Diagnosing and treating problems in a garden is a continuous learning process. Next year I will know that a black spot on a tomato indicates that the invasion has begun. Next year when holes start to appear on the tomato leaves, I will know where to look and what to look for. I finally found the cause of the problems, a caterpillar hanging on the underside of a branch, a southern armyworm. The nasty caterpillar in the photo and his friends that have appeared since then are large enough to pull off, but I have also treated cherry tomato plant with BT (Bacillus thuringiensis). BT is a microbial insecticide.
- The organisms used in microbial insecticides are essentially nontoxic and nonpathogenic to wildlife, humans, and other organisms not closely related to the target pest. The safety offered by microbial insecticides is their greatest strength.
- The toxic action of microbial insecticides is often specific to a single group or species of insects, and this specificity means that most microbial insecticides do not directly affect beneficial insects (including predators or parasites of pests) in treated areas.
- Because their residues present no hazards to humans or other animals, microbial insecticides can be applied even when a crop is almost ready for harvest.

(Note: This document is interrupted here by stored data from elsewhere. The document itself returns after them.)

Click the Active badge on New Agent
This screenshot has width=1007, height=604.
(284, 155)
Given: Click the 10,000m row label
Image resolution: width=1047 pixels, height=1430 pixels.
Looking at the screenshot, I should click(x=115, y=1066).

- Because a single microbial insecticide is toxic to only a specific species or group of insects, each application may control only a portion of the pests present in a field, garden, or lawn. If other types of pests are present in the treated area, they will survive and may continue to cause damage. Conventional insecticides are subject to similar limitations because they too are not equally effective against all pests. Nonetheless, the negative aspect of selectivity is often more noticeable for microbials.

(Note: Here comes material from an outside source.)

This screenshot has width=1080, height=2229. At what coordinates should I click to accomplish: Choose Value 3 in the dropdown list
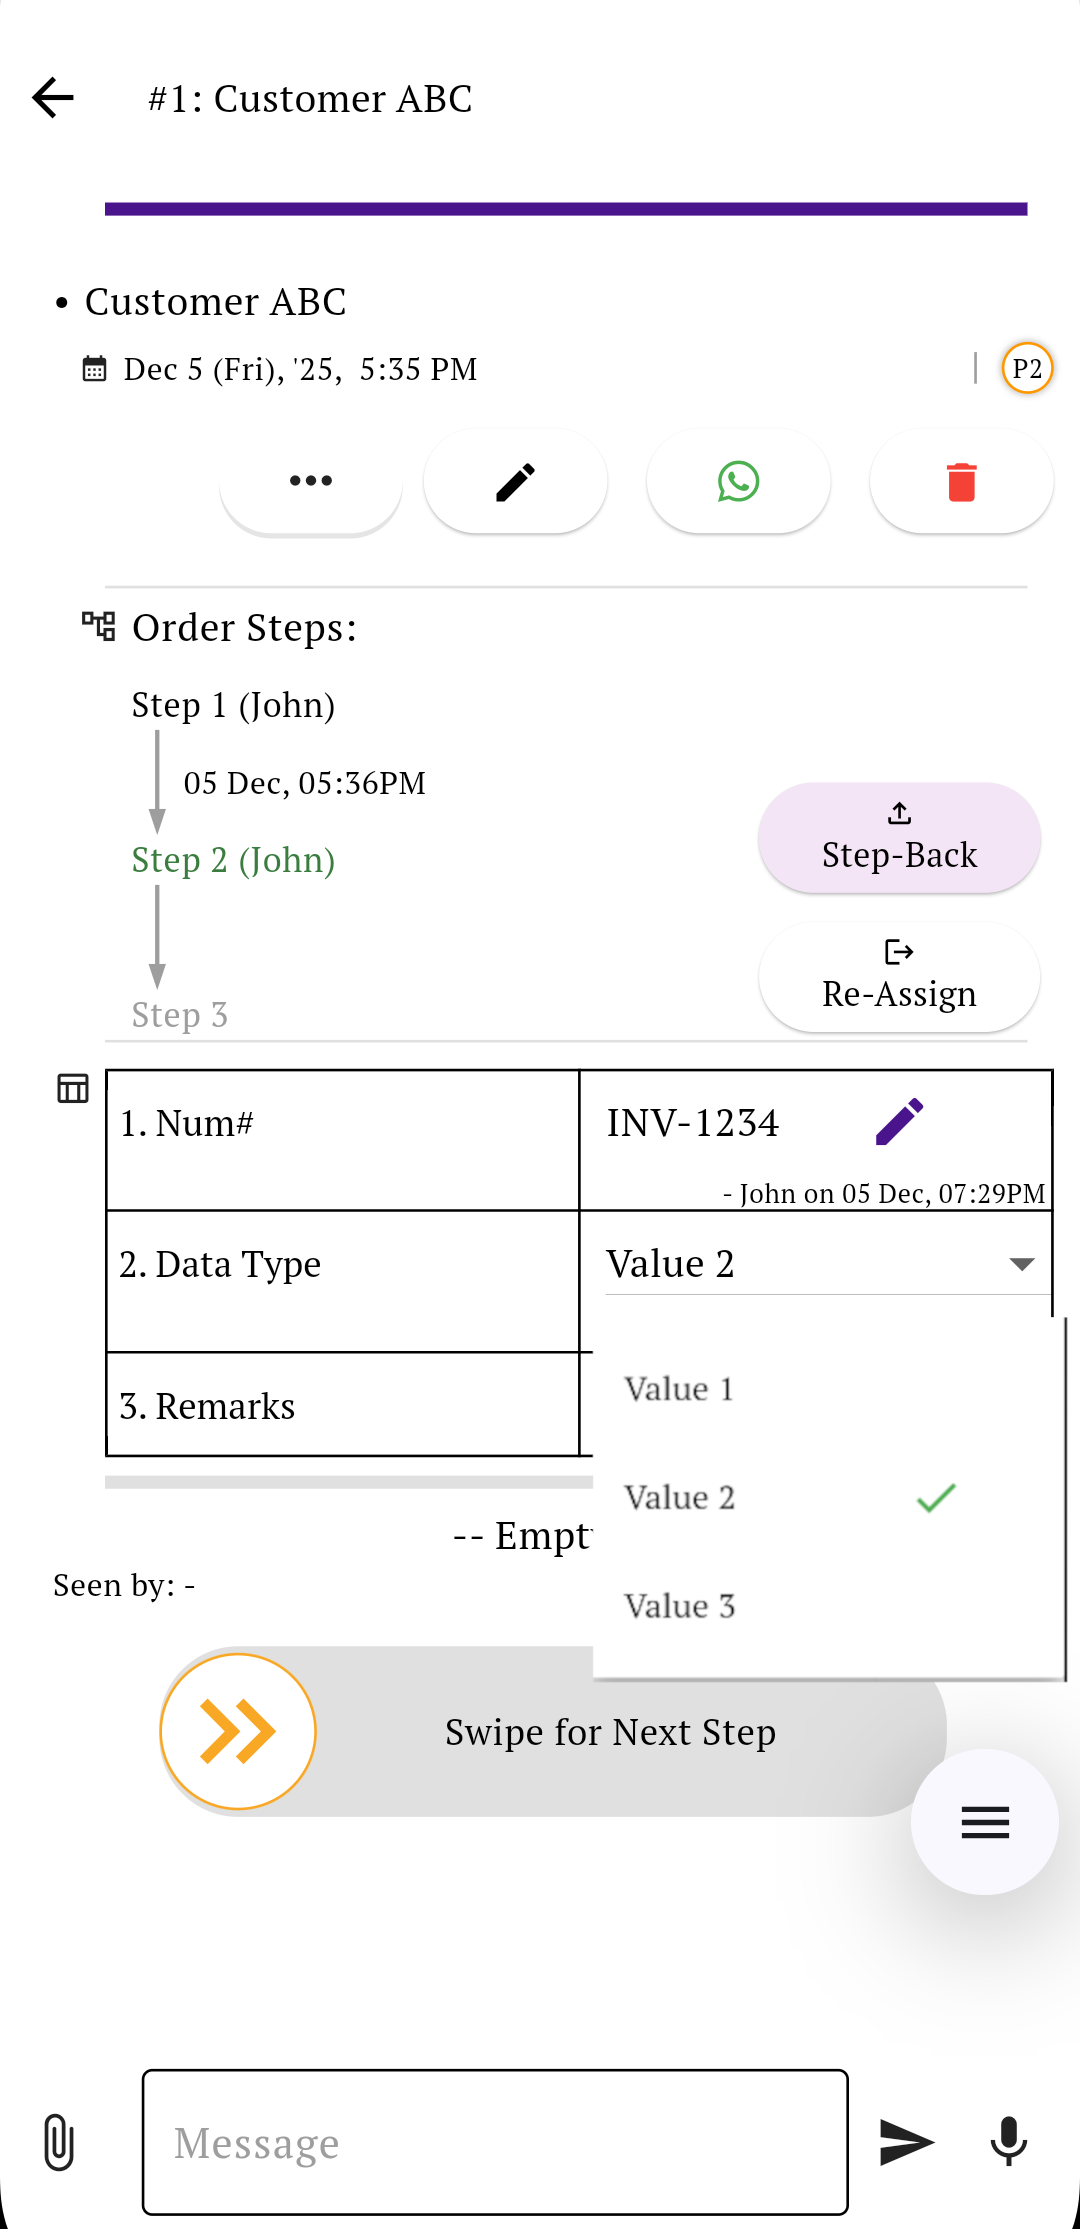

- Heat, desiccation (drying out), or exposure to ultraviolet radiation reduces the effectiveness of several types of microbial insecticides. Consequently, proper timing and application procedures are especially important for some products.
- Special formulation and storage procedures are necessary for some microbial pesticides. Although these procedures may complicate the production and distribution of certain products, storage requirements do not seriously limit the handling of microbial insecticides that are widely available. (Store all pesticides, including microbial insecticides, according to label directions.)
I’m trying to use organic methods, but the reality is that sometimes I have to do something or give up the plant to the pests. BT does not instantly kill the caterpillars, but there is less activity until the caterpillars die in 2-3 days.
I continue to research solutions to problems, but more importantly what I am doing is learning to recognize problems so that next year I will anticipate the problems and will be ready with solutions faster. Luckily I started with a small vegetable garden this first year in Florida. I would be more frustrated than philosophical about the loss of vegetables to the pests if I were managing a larger garden. The smaller size allows me to regard this as a year of learning, not a year of “farming”. In the meantime, we enjoy the tomatoes, ochra and radishes plus the herbs that we have harvested, and we are happy that everything we have eaten so far was organically grown without application of pesticides.
At the Gardening Goodies group last Thursday, as soon as the students arrived at the Hillsborough County extension office, they ran out back to see the garden. They examined the tiny green radish leaves poking through the soil, wondered why only one bean seed had germinated, and observed the growth of the tomato plants. Each student knew which marigold he/she had planted and carefully checked to see how it was doing. They marveled at the new flowers and were concerned about the few flowers that were past prime and withering.
Their interest and concern was delightful to watch.